The object that is tracked is called the background or source element. The object to which
the tracking data is applied is called the foreground or destination element.

How a Tracker Works

A tracker analyzes an area of pixels over a range of frames in a movie clip in order to “lock
onto” a pattern as it moves across the Canvas. You specify the snapshot of pixels in one
or more reference frames, and Motion proceeds to track that snapshot for a specified
duration of time. This duration of time is based on the length of the tracking behavior,
the length of the defined play range, or the length of the clip. In Motion, that snapshot
is known as a reference pattern, and its area is automatically defined around the onscreen
tracker.

Tracker

Ideally, the reference pattern should be a consistent, easily identifiable detail with high
contrast—this makes the pattern easier to track.
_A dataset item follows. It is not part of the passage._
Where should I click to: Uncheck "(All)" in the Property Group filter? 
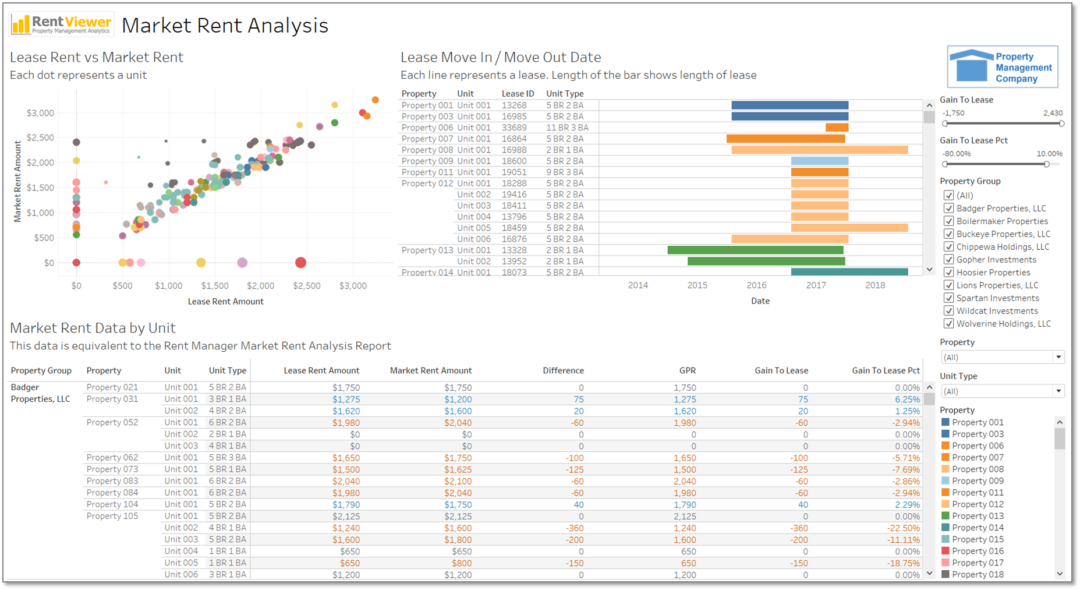click(948, 196)
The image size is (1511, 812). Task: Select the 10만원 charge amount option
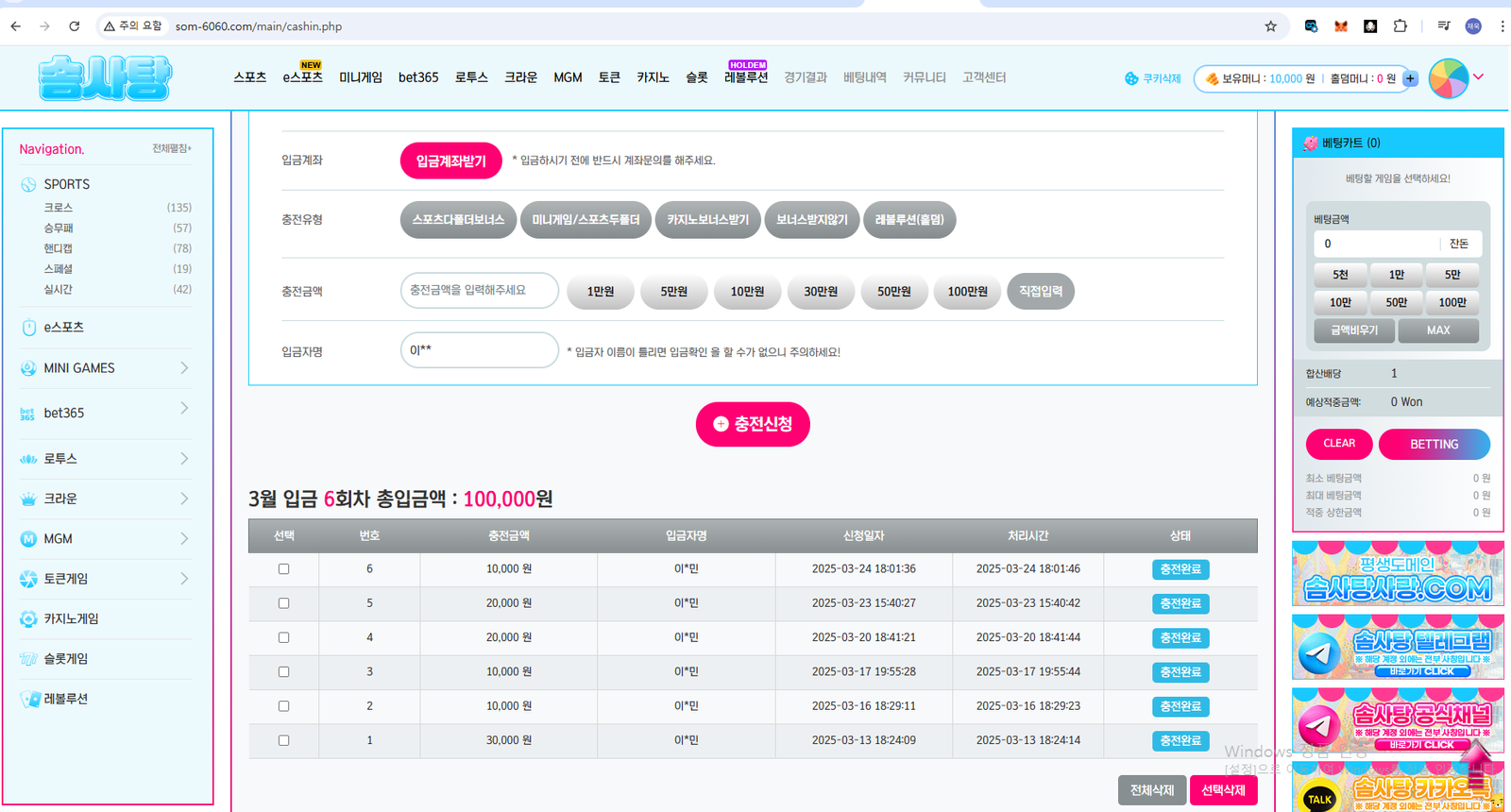[746, 292]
The tracker advances to each subsequent frame, sampling many positions within the
search region around the center point of the tracker. Some of those positions “fit” the
previously designated reference pattern more closely than others, and the tracker finds
the position where the search region most closely matches the reference pattern (with
subpixel accuracy). For every frame analyzed, the tracker assigns a correlation value by
measuring how close the best match is.

In addition to searching for the reference pattern’s position, the tracker identifies how
the pattern transforms (scales, rotates, or shears) from one frame to the next. Imagine
you are tracking a logo on the shirt sleeve of a person walking past the camera. If the
person turns slightly as he passes the camera, the reference pattern becomes rotated.
The tracker looks not only for the reference pattern, but also for any shifts in that pattern’s
scale or rotation.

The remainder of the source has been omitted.